Sally Beamish (b. 1956) - Full biography
http://scottishmusiccentre.com/sally_beamish/

BIOGRAPHY
Sally Beamish is known internationally as a concert composer. She has received commissions from the USA, Japan, Australia, Scandinavia and Europe, and her music has been broadcast worldwide.
She was born in London in 1956 and started writing music and playing the piano at an early age. She later studied viola at the Royal Northern College of Music, where she also received composition lessons from Anthony Gilbert and Sir Lennox Berkeley. She went to study in Germany with the Italian violist Bruno Giuranna.
Although she always considered herself primarily a composer, for a decade her career centred on the viola, particularly as a member of the Raphael Ensemble, with whom she made four discs of string sextets. Many opportunities to develop her compositional skills arose from her palying with the London Sinfonietta and Lontano; through this she became acquainted with many prominent composers, gaining valuable insights into their music and working methods.
In 1989 she received an Arts Council Composer’s Bursary, and moved from London to Scotland, where she and her husband, cellist Robert Irvine, founded the Chamber Group of Scotland, with co-director James MacMillan, and where Beamish’s career as a composer really began to flourish. Since moving to Scotland she has received a steady stream of commissions, and in 1994 and 1995 was Sir Peter Maxwell Davies’ assistant on the SCO composers’ course in Hoy. In September 1993 she received the prestigious Paul Hamlyn Foundation Award for outstanding achievement in composition.

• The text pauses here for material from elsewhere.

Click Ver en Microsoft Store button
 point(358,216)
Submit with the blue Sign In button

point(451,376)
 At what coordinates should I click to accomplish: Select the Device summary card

Her orchestral output is considerable, including two symphonies (for the Iceland Symphony Orchestra and Royal Scottish National Orchestra/LPO (respectively), and the concerto form is a continuing source of inspiration to er; she has written concertos for violin (Anthony Marwood/BBCSSO), three for viola (Philip Dukes, Proms 1995, London Mozart Players, Tabea Zimmermann/Swedish and Scottish Chamber Orchestra, and Lawrence Power/Scottish Ensemble), cello (Robert Cohen/Academy of St. Martins), oboe (Douglas Boyd/Premiere Ensemble), saxophone (John Harle/St Magnus Festival)/Swedish Chamber Orchestra), trumpet (Håkan Hardenberger/ National Youth Orchestra of Scotland, Proms 2003, percussion (Evelyn Glennie/Tromsö Symphony Orchestra in 2004, flute (Sharon Beazly/Royal Scottish National Orchestra, 2005) and in 2006, in honour of her 50th birthday, a concerto for accordion (James Crabb/Hallé Orchestra, at the Cheltenham Festival).

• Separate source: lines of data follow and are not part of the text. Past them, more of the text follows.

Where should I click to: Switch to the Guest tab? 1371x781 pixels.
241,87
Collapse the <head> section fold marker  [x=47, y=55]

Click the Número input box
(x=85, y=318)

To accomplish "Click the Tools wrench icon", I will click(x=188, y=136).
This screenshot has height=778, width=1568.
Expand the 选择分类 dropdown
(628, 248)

Her first major CD (1999), on the BIS-label, features three of these concertos, and a second CD was released in 2000 featuring the saxophone concerto (“The Imagined Sound of Sun of Stone”). Both are recorded by The Swedish Chamber Orchestra with Ola Rudner, and both have received exceptional reviews. A third disc, of cello music, “Bridging the Day” was released in 2001, with Robert Irvine, followed by the string quartets in 2005, with the Emperor Quartet. Two further CDs of orchestral music are due for release on BIS next year.
Beamish is also active in writing for non-professional forces, as well as for theatre. She has written two children’s nativity musicals, as well as works for amateur strings and full orchestra. The stage musical, Shenachie, written with Donald Goodbrand Saunders, was premiered by her local amateur theatre company in 2006, and reached the final five shows out of a hundred and fifty international submissions in the Highland Quest, a competition initiated by Cameron Mackintosh with Eden Court Theatre. Excerpts from Shenachie were featured on the recent BBC documentary ‘MacMusical’.
Beamish was one of the first artists to win a “Creative Scotland” Award from the Scottish Arts Council, which enabled her to develop her oratorio for the 2001 BBC Proms (Knotgrass Elegy: librettist Donald Goodbrand Saunders), premiered by the BBC Symphony Orchestra and Chorus, with Sir Andrew Davis.
She has worked for BBC Radio Manchester and Radio Scotland as a presenter of music programmes, and has written several scores for film and television, one of which won a Scottish Bafta in 2003 for Best Composer.
Her arrangements of Debussy as a Suite for Cello and Orchestra were premiered in 2007 by Steven Isserlis and the St Paul Chamber Orchestra, Minnesota, to critical acclaim. Recent projects include a cantata for Portsmouth Grammar School, with Michael Chance and the London Mozart Players, and a concerto for the Rascher Saxophone Quartet.
Forthcoming commissions include a cello concerto for Robert Cohen and the Minnesota Orchestra with Osmo Vanska.